■ **The problem**
Scan the lines below for the string "button" and copy every one that has it.

■ **Information shown**
------------------------
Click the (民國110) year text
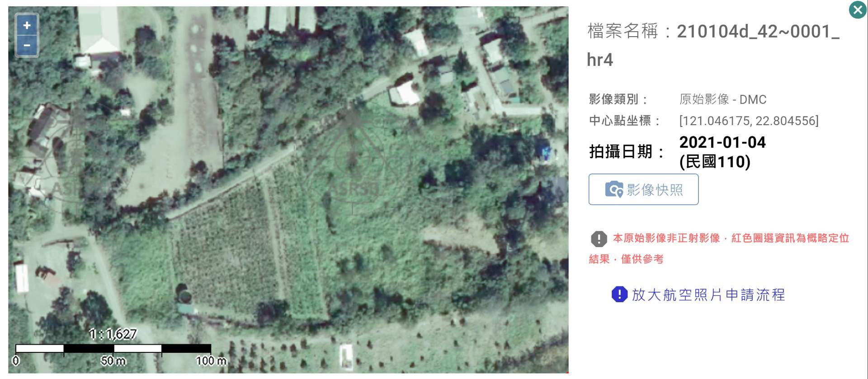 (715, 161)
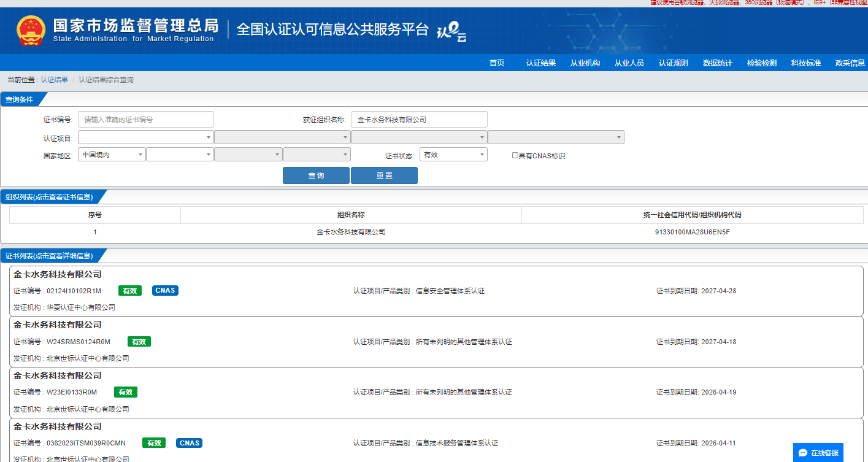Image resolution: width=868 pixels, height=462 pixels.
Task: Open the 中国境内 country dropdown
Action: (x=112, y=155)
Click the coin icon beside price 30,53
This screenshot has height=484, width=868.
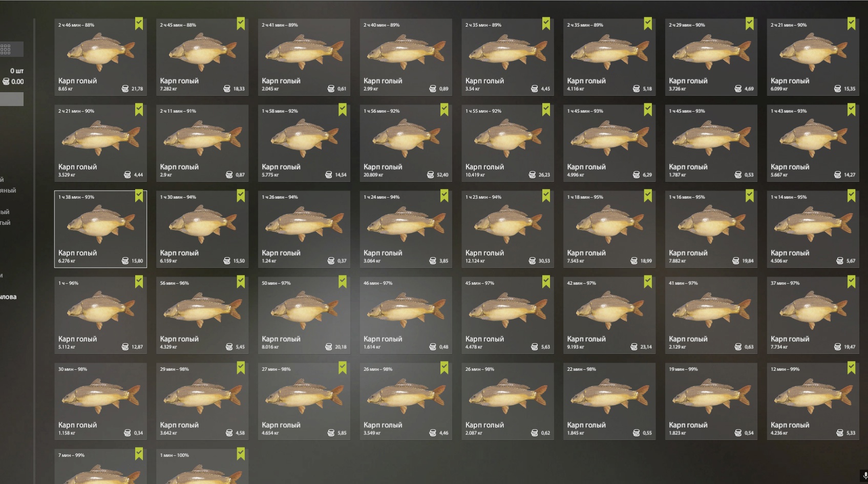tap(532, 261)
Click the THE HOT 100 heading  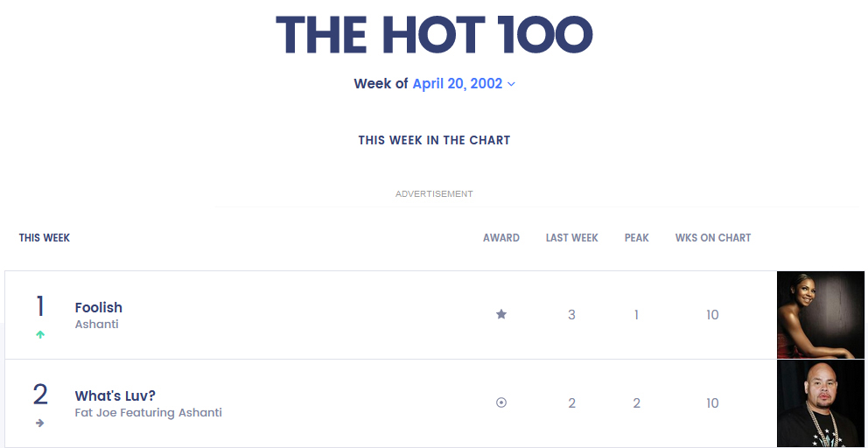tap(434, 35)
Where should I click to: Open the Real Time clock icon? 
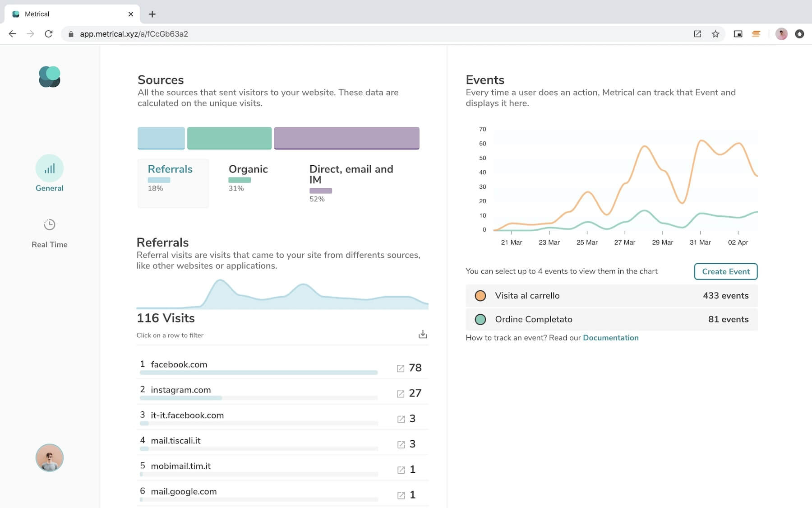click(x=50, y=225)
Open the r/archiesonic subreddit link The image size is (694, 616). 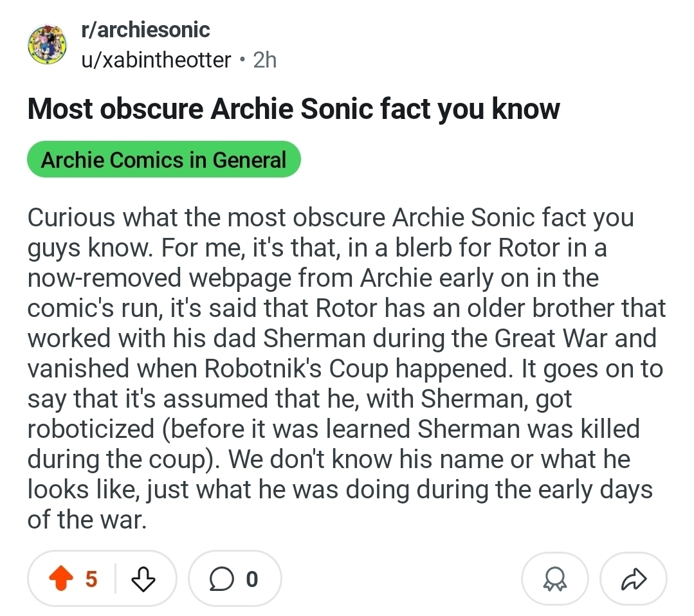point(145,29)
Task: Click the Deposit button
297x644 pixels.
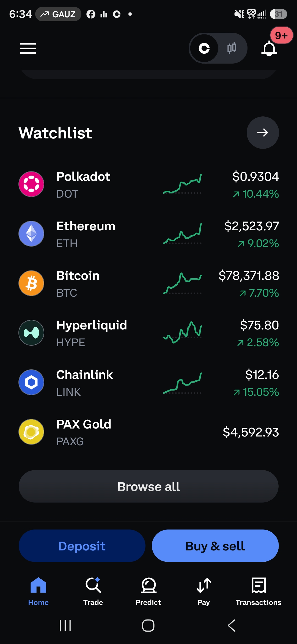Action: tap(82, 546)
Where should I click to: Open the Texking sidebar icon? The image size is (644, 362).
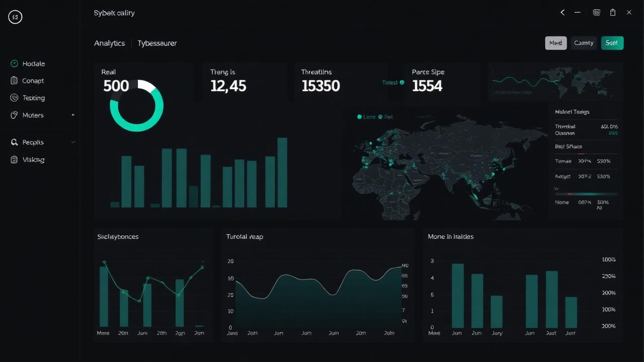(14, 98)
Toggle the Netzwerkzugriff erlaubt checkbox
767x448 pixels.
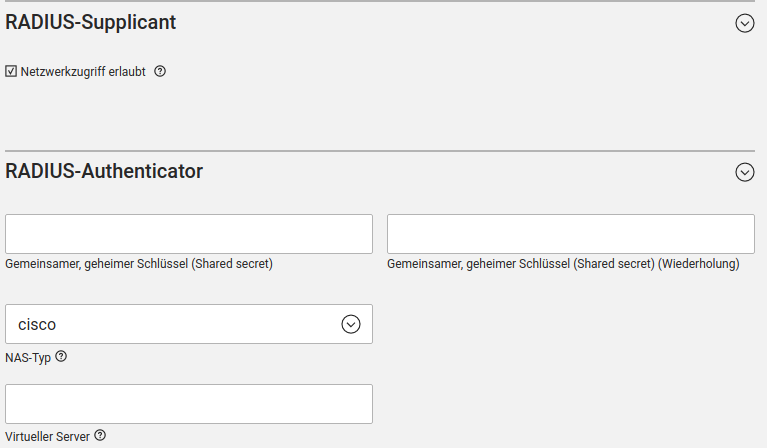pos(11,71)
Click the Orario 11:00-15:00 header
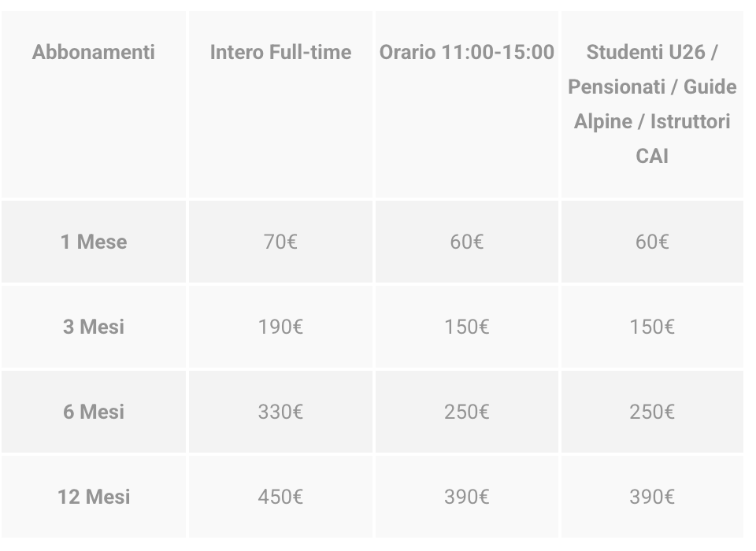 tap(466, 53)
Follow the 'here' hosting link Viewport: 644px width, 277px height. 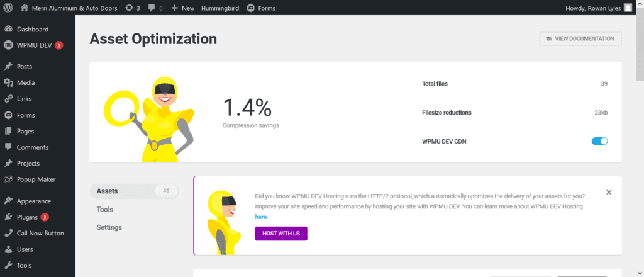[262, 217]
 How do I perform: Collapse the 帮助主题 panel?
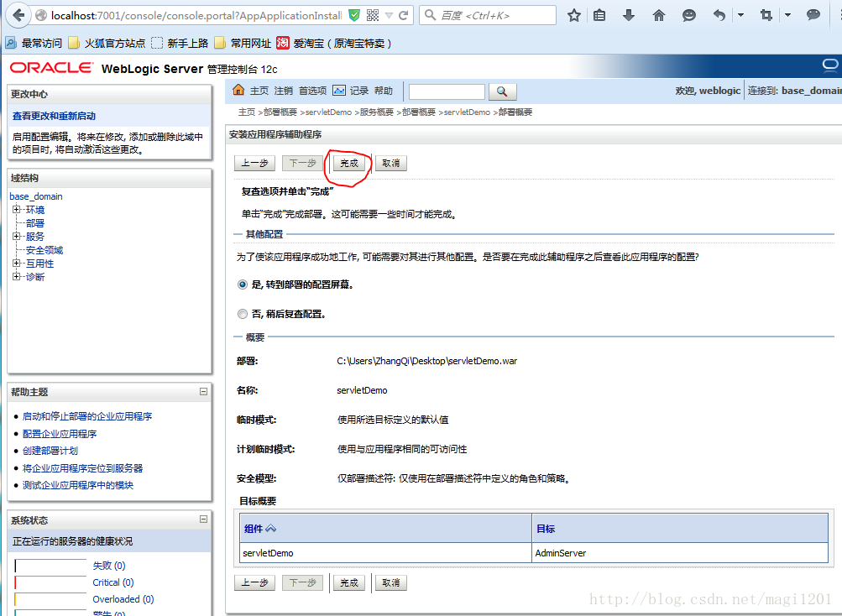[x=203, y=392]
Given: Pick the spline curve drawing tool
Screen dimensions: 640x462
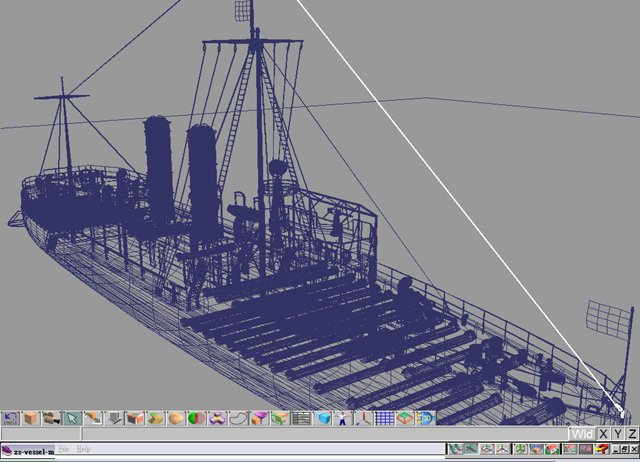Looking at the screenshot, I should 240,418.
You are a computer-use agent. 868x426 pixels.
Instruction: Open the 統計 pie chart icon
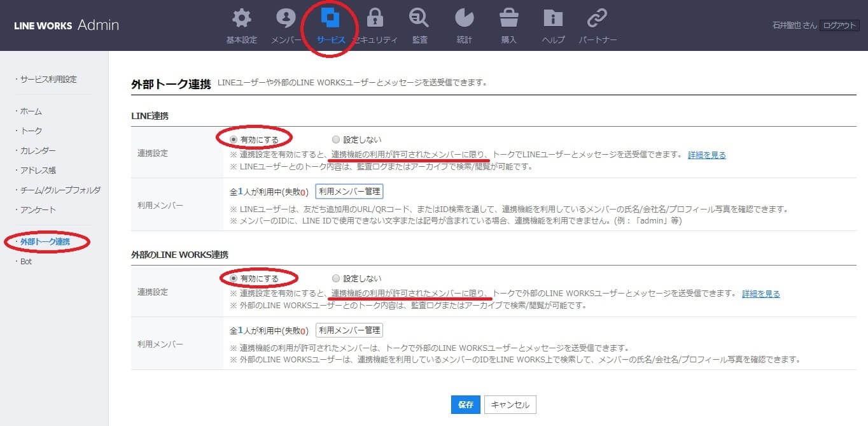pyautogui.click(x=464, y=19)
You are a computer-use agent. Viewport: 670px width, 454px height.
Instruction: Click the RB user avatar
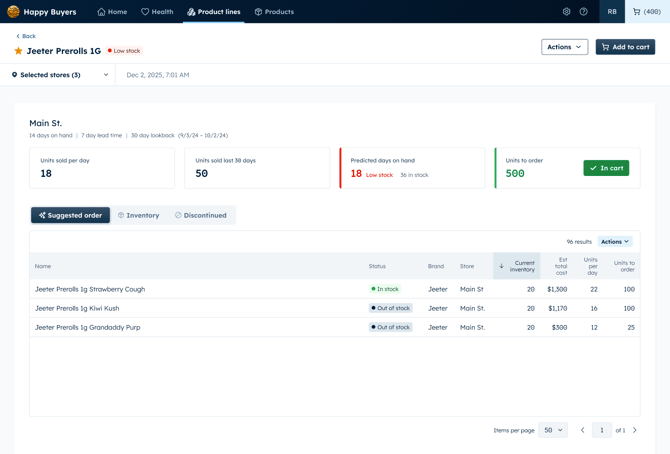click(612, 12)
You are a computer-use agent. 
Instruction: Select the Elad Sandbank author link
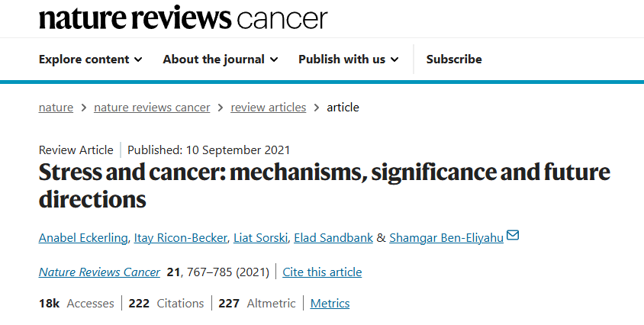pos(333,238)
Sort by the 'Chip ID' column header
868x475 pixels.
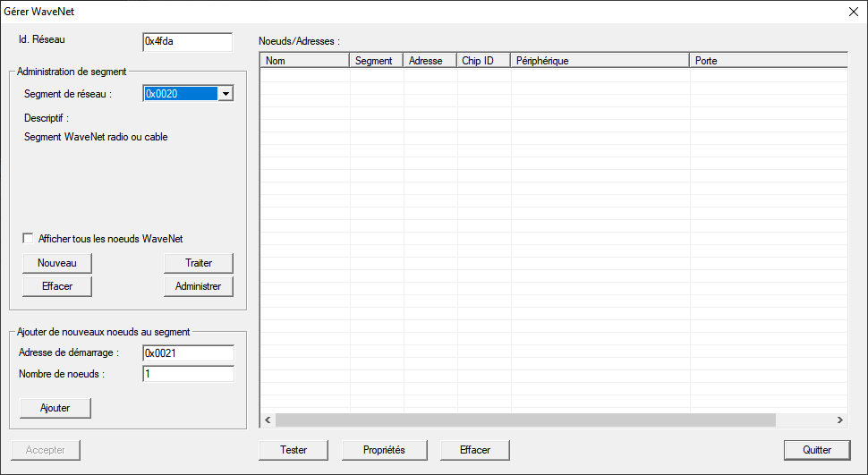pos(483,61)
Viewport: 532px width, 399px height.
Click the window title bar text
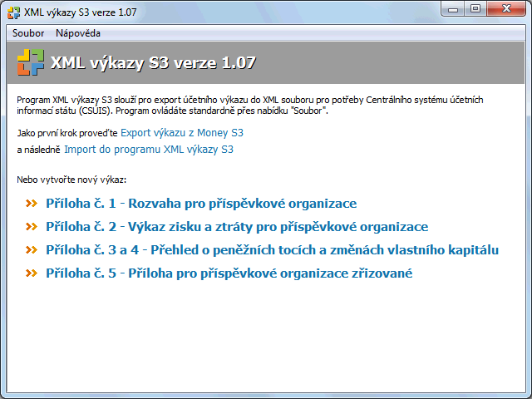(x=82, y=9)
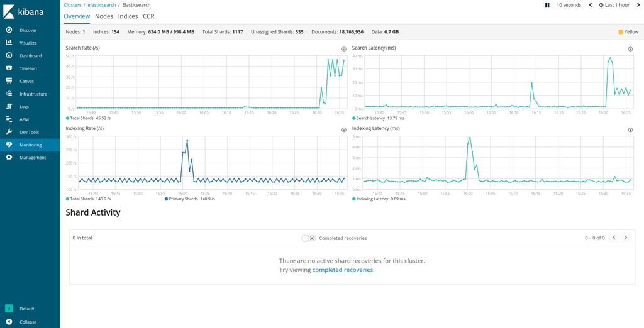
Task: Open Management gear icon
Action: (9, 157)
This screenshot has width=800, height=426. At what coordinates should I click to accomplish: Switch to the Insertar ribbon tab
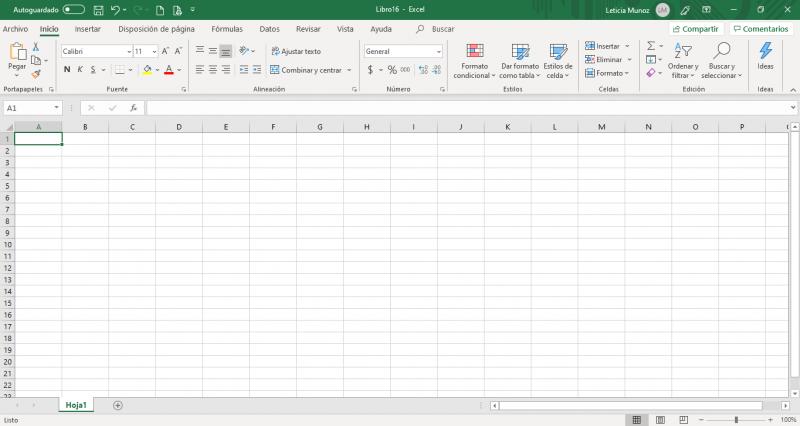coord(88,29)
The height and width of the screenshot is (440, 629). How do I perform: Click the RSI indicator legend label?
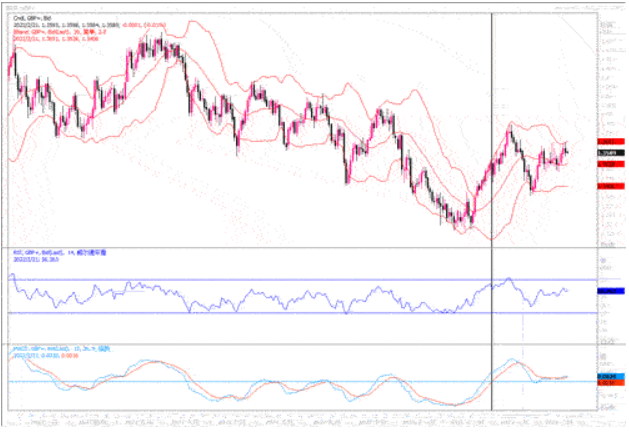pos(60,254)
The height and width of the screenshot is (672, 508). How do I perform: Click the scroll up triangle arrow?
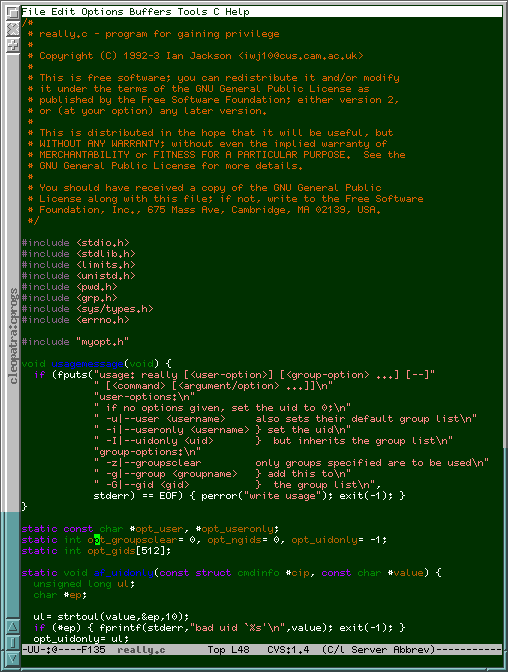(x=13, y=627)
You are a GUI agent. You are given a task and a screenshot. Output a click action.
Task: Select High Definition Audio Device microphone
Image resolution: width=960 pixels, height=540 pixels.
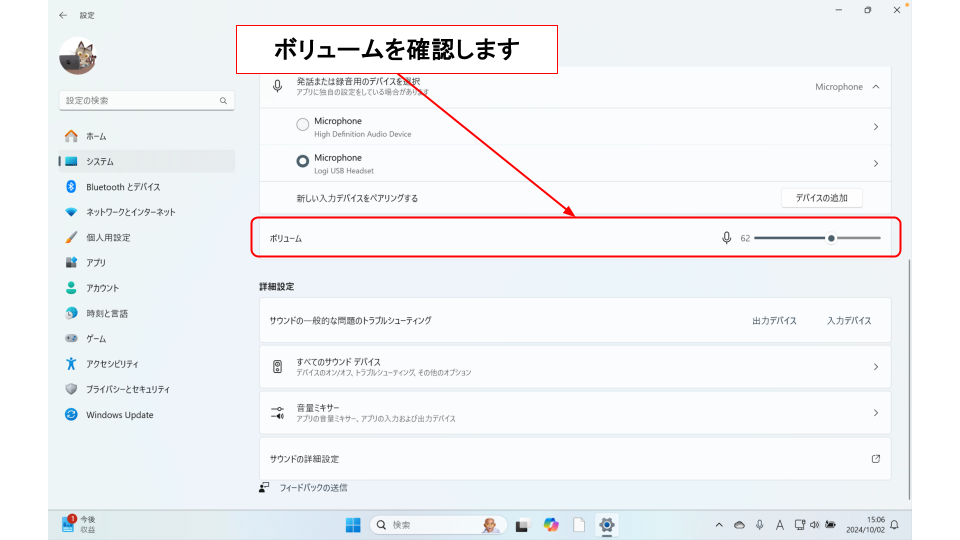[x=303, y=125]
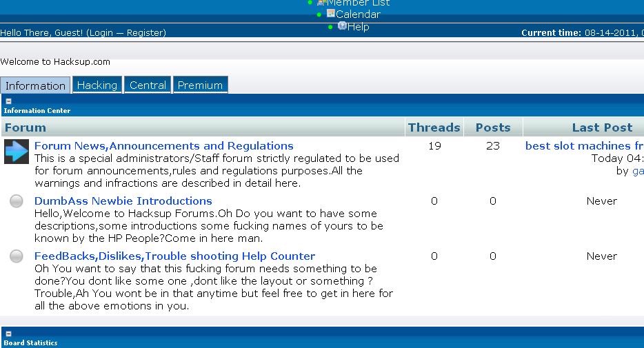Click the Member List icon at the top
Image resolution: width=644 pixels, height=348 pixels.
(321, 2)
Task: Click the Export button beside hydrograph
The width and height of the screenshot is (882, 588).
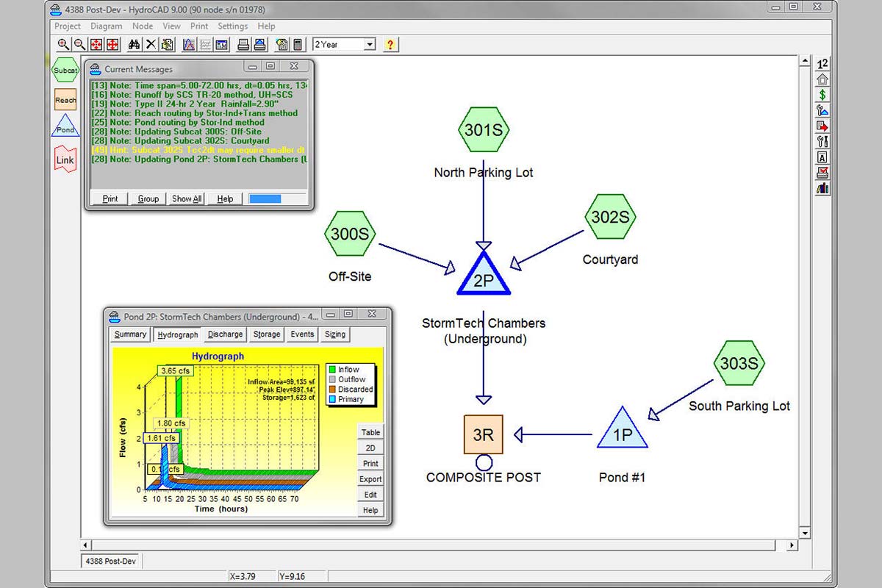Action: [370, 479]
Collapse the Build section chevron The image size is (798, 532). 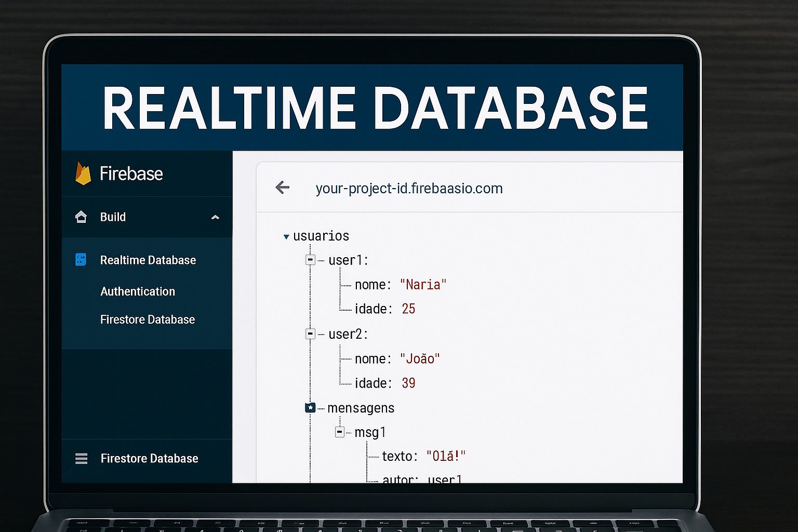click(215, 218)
------------------------
■ **Reply to the task**
Task: Click the Deposit button
Task: Click the Export button beside hydrograph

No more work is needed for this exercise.